23) Avoid Emotional Eating
I understand that we go through a lot nowadays, and when the weight of the stress (emotional, mental, etc.) becomes too much, we sometimes turn to food as a temporary way to ease the problem.
This emotion-fueled binge usually does more harm than good, adding more calories to our plate and often times making us crave unhealthy things.
Several ways to combat emotional eating include meditation, identifying and avoiding your triggers, and finding other ways to cope with the stress.
24) Drink Less Alcohol
Except you’re enjoying a nice glass of wine every now and then, alcohol consumption, especially in excess, is never advised. Apart from the obvious effects it has on the body, alcohol is loaded with empty calories, which can easily break your weight loss efforts.

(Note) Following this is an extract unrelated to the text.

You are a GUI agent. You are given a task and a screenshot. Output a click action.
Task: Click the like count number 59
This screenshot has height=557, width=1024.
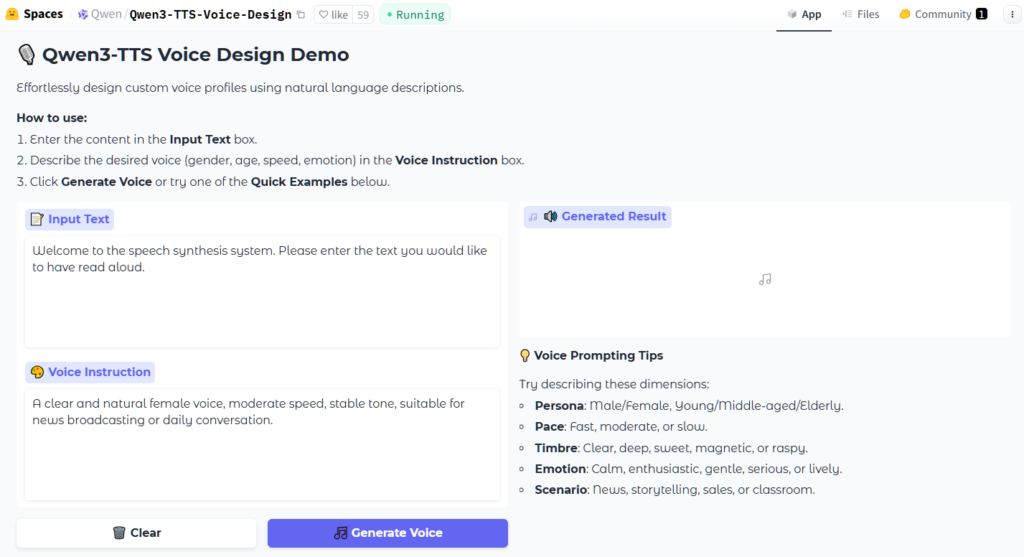click(361, 15)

When trying to improve health, it’s always best to consume alcohol in moderation, like in the case of wine I mentioned earlier, or just cut it out completely.
25) Eat More Slowly
If you can level the mountain in front of you in under 10 minutes, you’re doing it wrong. Thorough chewing and eating more slowly has been shown to improve digestion, nutrient absorption, and increase feelings of satiety.
26) Focus On Whole Foods
They’re more nutritious, and way healthier than their processed counterparts. And also generally lower in calories.
27) Build Muscle
Muscles are more metabolically active than fat, meaning they require more calories to maintain themselves, which is great for weight loss. Plus, a good muscle profile is also linked to lower risk of diseases.
28) Don’t Obsess Over The Scale
Understand that changes take time. 1 pound of body fat equals about 3500 calories. It burns over time, not overnight. So relax a little bit, try not to obsess over the scale and just trust the process.
29) Adopt A Good Eating Schedule
By drawing out a proper eating schedule, you’ll be better able to control what you eat, as well as monitor and deal with cravings, and other unhealthy eating habits.
30) Eat Enough Fiber
Fiber helps aid digestion, ease constipation, burn belly fat and also increase the feeling of satiety. All of which are important for healthy living.
These 30 simple daily habits will keep you healthy, in good shape and even help you lose weight.